"The amnesty is intended to allow those who fought the government directly or indirectly to come out and participate in the reconciliation process," Justice Minister Hassan Dhimbil Warsame told IRIN on 19 June.
The pardon was announced in a presidential decree on 18 June. "The aim is to reduce lingering animosity caused by the fighting between the insurgents and Ethiopian-backed government forces," the minister added.
The decision, which follows the postponement of the national reconciliation conference from 14 June to 15 July, does not cover those who "engage in international terrorism", he added.
"The government has already started releasing people, who were detained on suspicion of involvement in the fighting," Warsame said. "As of last night [18 June] people have been released and we will continue to release more."
The Special Representative of the UN Secretary-General to Somalia, François Fall, welcomed the amnesty, saying it was "a good decision and a step in the right direction".
However, he said, the government needed to take it further and allow more people to participate in the reconciliation process that will culminate in the national conference due to be held in the capital of Mogadishu.
A regional analyst, who requested anonymity, told IRIN the amnesty might go some way to respond to demands by Hawiye clan elders for a secure venue and safety for those who will attend.
Haji Abdi Iman, the chairman of the Hawiye Elders' Council, recently told IRIN the conference should be held at a neutral venue, where people would be free to express their views.
"This is a sign of a little give and take but more is needed," the analyst said.
A civil society source in Mogadishu said the decision was welcome, but it needed to be followed by the lifting of martial law and a cessation of hostilities.
"Releasing individuals without dealing with the causes that brought that [the hostilities] about is meaningless," the source said. "If hostilities continue and martial law is still in place they can easily be rearrested. It will take much more to convince people that the government is serious about reconciliation."

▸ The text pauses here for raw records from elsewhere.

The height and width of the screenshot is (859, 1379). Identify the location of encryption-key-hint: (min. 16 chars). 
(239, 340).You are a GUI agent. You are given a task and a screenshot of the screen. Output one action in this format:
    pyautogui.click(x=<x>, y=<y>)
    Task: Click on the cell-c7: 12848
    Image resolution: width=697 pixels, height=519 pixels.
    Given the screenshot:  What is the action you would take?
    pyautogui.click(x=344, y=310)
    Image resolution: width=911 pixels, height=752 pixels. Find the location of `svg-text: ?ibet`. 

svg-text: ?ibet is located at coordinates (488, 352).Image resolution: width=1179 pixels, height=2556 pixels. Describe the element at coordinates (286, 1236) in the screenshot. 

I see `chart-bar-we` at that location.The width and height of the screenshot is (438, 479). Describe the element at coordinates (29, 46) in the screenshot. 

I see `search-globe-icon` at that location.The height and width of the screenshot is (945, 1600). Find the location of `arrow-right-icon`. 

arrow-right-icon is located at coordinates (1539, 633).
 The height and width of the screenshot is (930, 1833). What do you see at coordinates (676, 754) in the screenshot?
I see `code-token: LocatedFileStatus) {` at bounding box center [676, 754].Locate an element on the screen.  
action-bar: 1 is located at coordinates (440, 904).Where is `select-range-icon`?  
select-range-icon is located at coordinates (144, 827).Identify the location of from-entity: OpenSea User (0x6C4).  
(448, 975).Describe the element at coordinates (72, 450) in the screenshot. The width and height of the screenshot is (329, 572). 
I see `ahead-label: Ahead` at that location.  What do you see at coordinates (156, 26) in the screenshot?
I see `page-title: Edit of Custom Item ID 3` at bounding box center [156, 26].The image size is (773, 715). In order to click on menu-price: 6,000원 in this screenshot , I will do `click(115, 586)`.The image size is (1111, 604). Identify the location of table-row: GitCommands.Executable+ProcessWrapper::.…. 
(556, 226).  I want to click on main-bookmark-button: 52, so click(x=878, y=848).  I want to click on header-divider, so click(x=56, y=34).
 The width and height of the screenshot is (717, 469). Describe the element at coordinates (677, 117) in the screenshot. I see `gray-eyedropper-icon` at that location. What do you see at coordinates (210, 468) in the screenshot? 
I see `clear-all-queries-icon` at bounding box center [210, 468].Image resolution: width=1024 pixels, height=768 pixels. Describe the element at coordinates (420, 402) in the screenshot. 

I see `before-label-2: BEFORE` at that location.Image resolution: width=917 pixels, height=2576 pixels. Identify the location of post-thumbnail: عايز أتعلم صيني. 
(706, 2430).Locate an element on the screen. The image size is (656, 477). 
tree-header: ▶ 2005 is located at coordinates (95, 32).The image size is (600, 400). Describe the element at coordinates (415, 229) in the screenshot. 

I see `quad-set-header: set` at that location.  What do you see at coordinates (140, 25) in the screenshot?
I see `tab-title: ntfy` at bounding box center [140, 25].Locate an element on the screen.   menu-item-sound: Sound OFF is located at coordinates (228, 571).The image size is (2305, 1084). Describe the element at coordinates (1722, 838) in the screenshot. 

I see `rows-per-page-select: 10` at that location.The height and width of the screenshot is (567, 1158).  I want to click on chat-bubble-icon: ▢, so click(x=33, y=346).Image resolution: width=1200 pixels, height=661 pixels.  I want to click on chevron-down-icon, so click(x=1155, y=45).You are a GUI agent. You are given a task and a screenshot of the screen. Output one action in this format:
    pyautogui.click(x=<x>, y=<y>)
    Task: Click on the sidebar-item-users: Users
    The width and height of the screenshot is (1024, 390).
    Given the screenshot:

Despite the announcement, violence continued in Mogadishu, where displaced people are trickling back, forcing some of the returnees to head off again. A civil society source said the displaced were going both ways - some coming while others were leaving.
On 18 June, a remote-controlled device was detonated in the north of the city, close to the proposed venue of the reconciliation conference, as a convoy of government vehicles passed by.
Two children who were playing in the vicinity were killed and seven others were injured, a local journalist said. The same day, presidential spokesman Hussein Mohamed Mahamud was shot twice by a gunman near the Bakara market.